Lunumiris (Sinhala:ලුණු මිරිස් [lunu-miris] means salt and chillies in Sinhalese. Traditionally it is made with ground chillies and salt mixed together into a paste. Some also refer it as "Katta Sambal" but Katta sambal or sambol has Maldive fish in the recipe along with shallots and salt. [Sinhala:කට්ට සම්බෝල [kaṭṭa sambōla]]) is a spicy Sri Lankan sambal paste served as a condiment. It consists of chili pepper, shallots, Maldive fish, sea salt, black pepper and lime juice, usually ground with a mortar and pestle or a grind stone.

This paste is typically a bit spicy because of the chili powder added.

Etymology 
The translation of Sinhala word Lunumiris loosely translates to Salt Chili in Sinhala. That is because the original version of Lunumiris was made only with chili powder, and salt.

Usage 
Usually Kiribath, appam, bread, rice and roti can be eaten with Lunumiris.

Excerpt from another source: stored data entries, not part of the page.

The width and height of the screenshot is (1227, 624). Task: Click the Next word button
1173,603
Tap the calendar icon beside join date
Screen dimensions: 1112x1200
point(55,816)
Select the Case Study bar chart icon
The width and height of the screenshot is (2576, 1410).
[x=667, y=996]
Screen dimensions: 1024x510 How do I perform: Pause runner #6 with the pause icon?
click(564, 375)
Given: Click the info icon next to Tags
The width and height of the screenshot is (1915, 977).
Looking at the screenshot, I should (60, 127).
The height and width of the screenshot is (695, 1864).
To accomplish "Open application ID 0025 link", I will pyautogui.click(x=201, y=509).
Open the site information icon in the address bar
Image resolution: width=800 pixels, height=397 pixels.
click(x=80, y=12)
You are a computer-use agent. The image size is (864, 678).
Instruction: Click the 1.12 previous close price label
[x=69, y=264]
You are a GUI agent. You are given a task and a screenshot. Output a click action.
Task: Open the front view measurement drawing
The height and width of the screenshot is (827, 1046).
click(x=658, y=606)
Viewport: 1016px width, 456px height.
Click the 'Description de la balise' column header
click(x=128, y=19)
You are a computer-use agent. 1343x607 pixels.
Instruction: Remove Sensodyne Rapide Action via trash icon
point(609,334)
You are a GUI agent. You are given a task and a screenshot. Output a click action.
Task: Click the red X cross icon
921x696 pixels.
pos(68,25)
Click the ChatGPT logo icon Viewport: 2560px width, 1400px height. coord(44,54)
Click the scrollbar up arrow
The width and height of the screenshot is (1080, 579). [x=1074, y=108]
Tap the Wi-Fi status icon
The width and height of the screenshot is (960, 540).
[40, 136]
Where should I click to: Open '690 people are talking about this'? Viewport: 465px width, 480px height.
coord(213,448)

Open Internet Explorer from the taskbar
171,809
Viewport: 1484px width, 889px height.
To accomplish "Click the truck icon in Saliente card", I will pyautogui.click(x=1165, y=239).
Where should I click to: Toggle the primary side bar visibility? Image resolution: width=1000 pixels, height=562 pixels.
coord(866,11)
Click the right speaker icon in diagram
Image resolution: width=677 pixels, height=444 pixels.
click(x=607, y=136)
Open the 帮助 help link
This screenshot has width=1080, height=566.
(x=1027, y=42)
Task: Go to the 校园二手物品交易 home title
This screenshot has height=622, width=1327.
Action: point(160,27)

This can be eaten almost with any food as a side dish.

Ingredients 
Lunumiris contains chili pepper, shallots, Maldive fish, sea salt, black pepper and a little bit of lime juice. This can be made vegetarian, without Maldive fish. This type is hot, but wet, and a little bit crispy because of shallots. This should be made with mortar and pestle, or grind stone. This can be made also with hands, but it doesn't give the real taste.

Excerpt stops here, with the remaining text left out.